**Excerpt to read:**
★ ★ ★ ★ ★

# Vip211K OTA tuner sensativity & EPG integration ???



## hookedoncv (Jan 28, 2009)

I currently have two PVR508's (love the free DVR function but not the S-video clarity) and a new 50" Panasonic 720p plasma with a not so great built in ATSC tuner. 

I'm in a money saving mode and recently downgraded my dish package to the Welcome pack w/o locals. I have an OTA antenna connected to a distribution amplifier going to a new Sony Bravia 32" LCD - all the channels come in great all of the time. Through a diplexer I have the satellite and the OTA antenna running to my PVR508 with the antenna split back out from the diplexer and running to my Panasonic TV's built in tuner - sometimes only 80% of the channels come in, sometimes I can get everything.

I have been looking at the DTVPal DVR for my OTA HD with DVR for the local channels feeding my TV via a separate HDMI or component connections, but then I stumbled onto the idea of using the Vip211k with an EHD to get the DVR function with a built in OTA ATSC tuner to receive my locals in HD.

Is the tuner inside the Vip211k good? Anyone compared it to the DTVPal tuner?

How do the OTA channels integrate into the EPG with the Vip211K? The DTVPal uses broadcast "TV Guide" over CBS broadcasts to get descriptions etc. Does Dish provide the local descriptions etc. into the guide without local channels as part of my subscription?

Anyone see any failure in my logic? Yes I could get the locals for another $5/month, but they don't offer all of the "extra" local channels and they aren't in HD.

★ ★ ★ ★ ★

**Given data:**

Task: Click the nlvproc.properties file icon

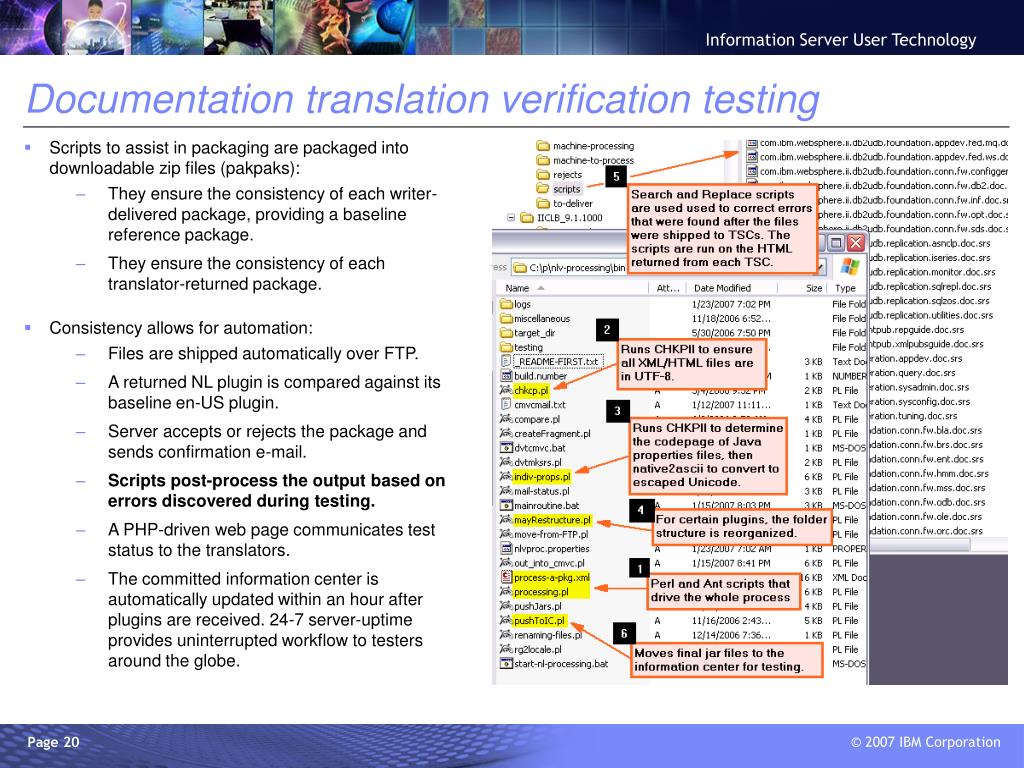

★ ★ ★ ★ ★

**Tasks for this exercise:**
**A)** From the forum post about the Vip211K, return the stretch from "I currently have" through "can get everything.".
**B)** Using the forum post about the Vip211K, answer these:
(i) What size and resolution is the Panasonic plasma?
(ii) Which Dish package did the poster downgrade to?
(iii) How much more per month would local channels cost?
**C)** Summarize the forum post about the Vip211K in three sentences.

**The results:**
**A)**
I currently have two PVR508's (love the free DVR function but not the S-video clarity) and a new 50" Panasonic 720p plasma with a not so great built in ATSC tuner. 

I'm in a money saving mode and recently downgraded my dish package to the Welcome pack w/o locals. I have an OTA antenna connected to a distribution amplifier going to a new Sony Bravia 32" LCD - all the channels come in great all of the time. Through a diplexer I have the satellite and the OTA antenna running to my PVR508 with the antenna split back out from the diplexer and running to my Panasonic TV's built in tuner - sometimes only 80% of the channels come in, sometimes I can get everything.

**B)**
(i) It is a 50" 720p plasma.
(ii) The Welcome pack without locals.
(iii) $5 per month.

**C)** After downgrading to Dish's Welcome pack without locals, the poster gets reliable OTA reception on a Sony Bravia but only intermittent reception through the Panasonic plasma's built-in tuner. The poster is considering a Vip211k with an EHD, as an alternative to a DTVPal DVR, to get DVR recording and a built-in ATSC tuner for local HD channels. The post asks how good the Vip211k's tuner is compared with the DTVPal's and whether Dish provides guide descriptions for OTA locals without a locals subscription, noting that the $5-per-month locals lack the extra channels and are not in HD.